The Young America’s Foundation has reaped well-deserved publicity on its “Dirty Dozen: America’s Most Bizarre and Politically Correct College Courses” (first noted here by Candace de Russy). (Congratulations to Occidental College, whose course “The Phallus” is ranked number 1!)


In “I Got an A in Phallus 101,” Charlotte Allen critiques the dirty dozen and concludes:


“The problem that the Young America’s Foundation list, first issued in 1995, highlights isn’t simply the hollowing-out of the traditional humanities and social sciences disciplines at colleges and their replacement by crude indoctrination sessions in whatever is ideologically fashionable — although that’s a serious issue. At Occidental, for instance, it seems nearly impossible to study any field, save for the hard sciences, that doesn’t include ‘race, class and gender’ among its topics. Even the Shakespeare course at Occidental this semester focuses on ‘cultural anxieties over authority, race, colonialism and religion’ during the age of the Bard.

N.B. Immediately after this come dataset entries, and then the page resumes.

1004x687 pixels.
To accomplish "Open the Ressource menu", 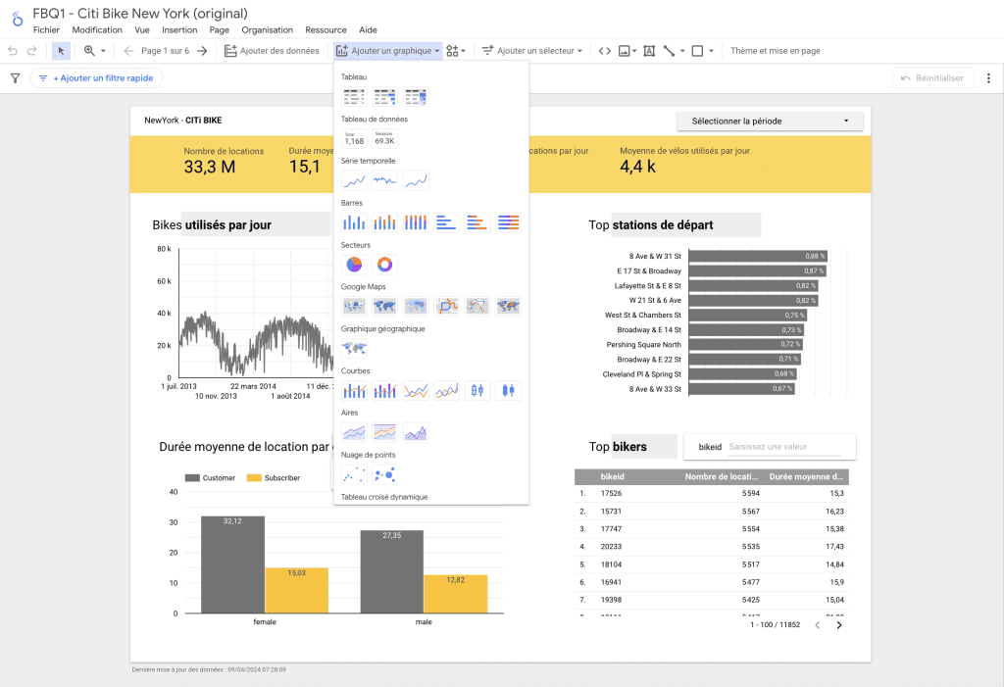I will [325, 29].
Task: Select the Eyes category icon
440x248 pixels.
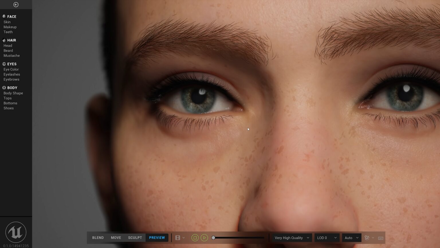Action: [4, 64]
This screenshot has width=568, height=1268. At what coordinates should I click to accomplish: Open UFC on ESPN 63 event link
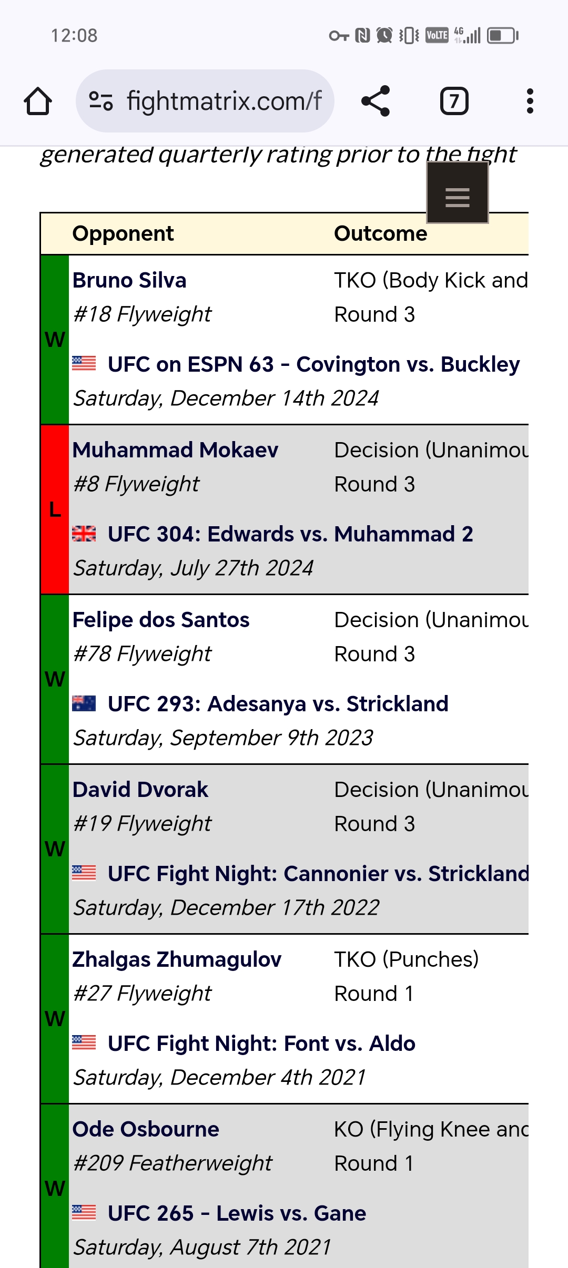tap(313, 364)
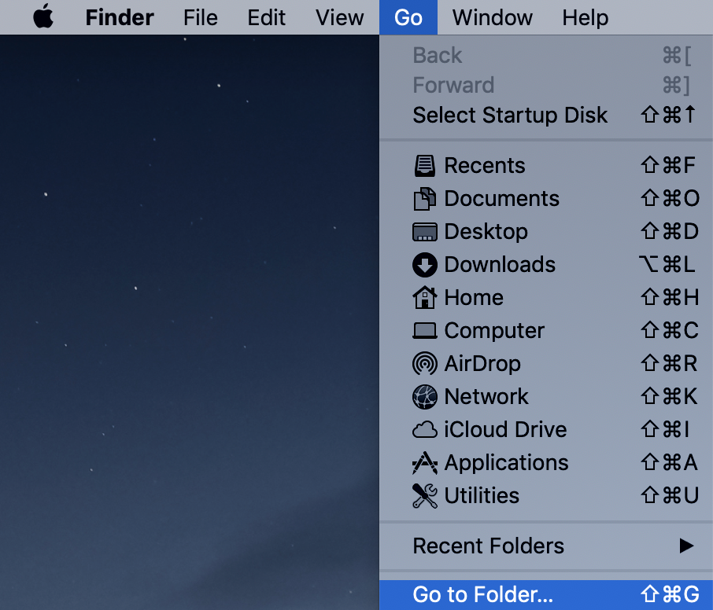Viewport: 713px width, 610px height.
Task: Click the Home house icon
Action: point(425,297)
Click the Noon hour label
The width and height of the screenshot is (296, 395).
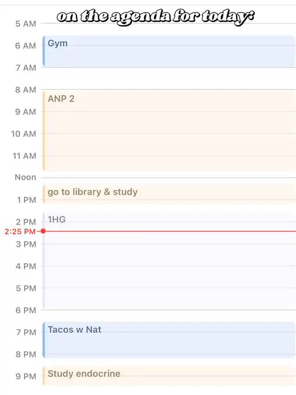25,178
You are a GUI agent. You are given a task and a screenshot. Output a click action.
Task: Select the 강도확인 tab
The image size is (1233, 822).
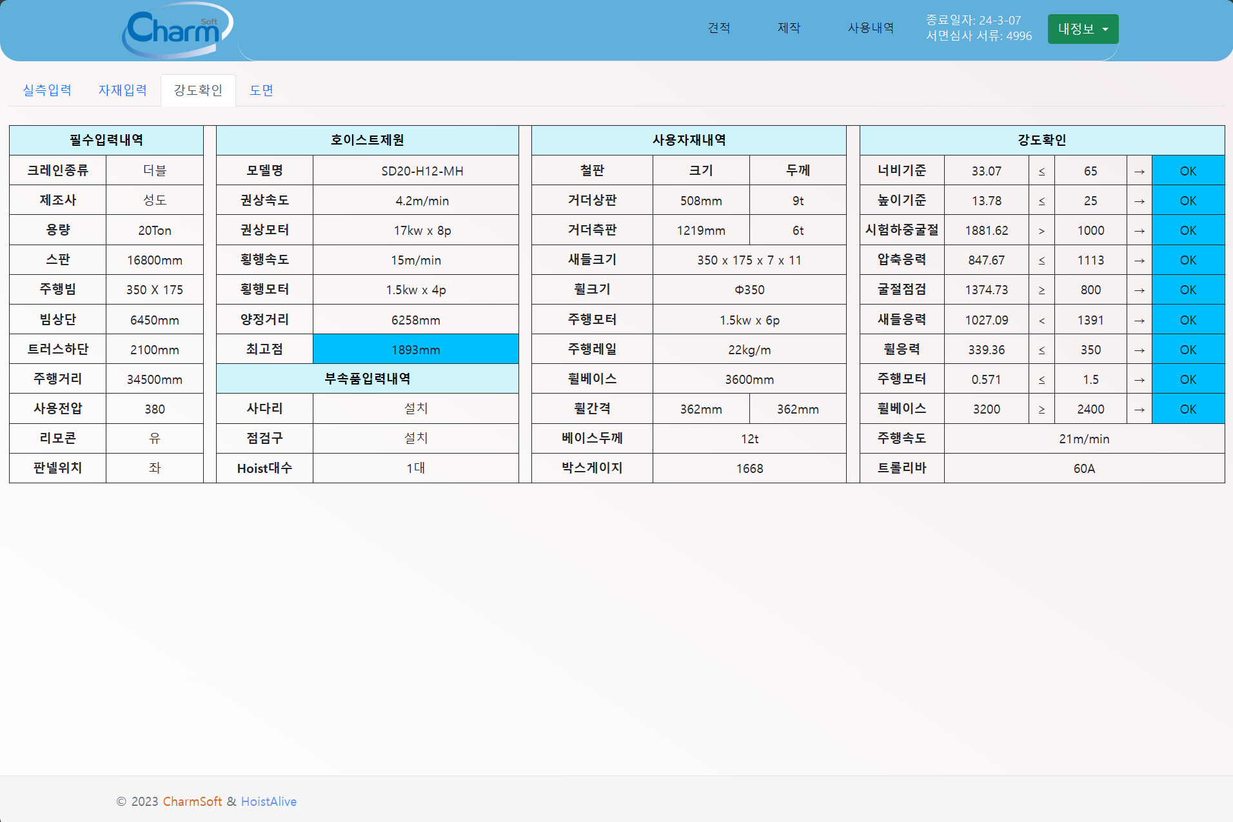coord(198,90)
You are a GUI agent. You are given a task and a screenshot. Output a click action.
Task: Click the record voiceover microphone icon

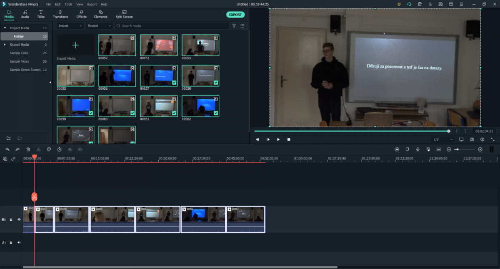tap(418, 149)
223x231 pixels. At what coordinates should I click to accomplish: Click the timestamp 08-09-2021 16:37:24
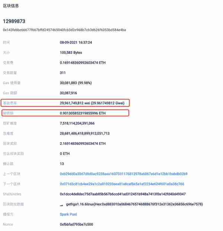tap(76, 43)
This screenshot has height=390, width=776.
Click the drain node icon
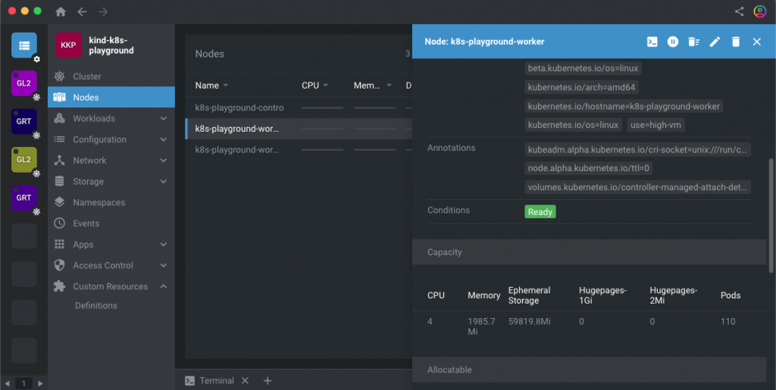[x=693, y=42]
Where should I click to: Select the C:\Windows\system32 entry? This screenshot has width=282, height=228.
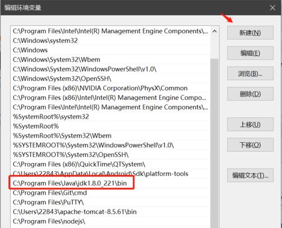point(111,41)
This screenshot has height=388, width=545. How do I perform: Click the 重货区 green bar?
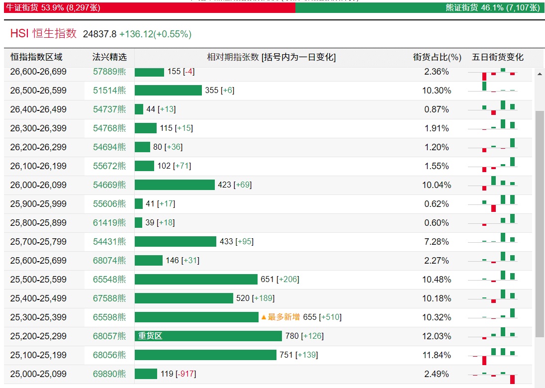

“The bigger problem is that too much of American higher education has lost any notion of what its students ought to know about the ideas and people and movements that created the civilization in which they live: ‘Who Plato was or what happened at Appomattox?’


“Instead of the carefully crafted core programs that once guided students through the basics of literature, philosophy, history and the social sciences, most colleges now offer smorgasbords of unrelated classes for their students to sample in order to fulfill requirements. And the professors stock the smorgasbords with whatever the theorists they idolize tells them is the new new thing.

“Why not take a course in ‘The Phallus?’

“You can get the same credit for it as for a course in Greek tragedy.”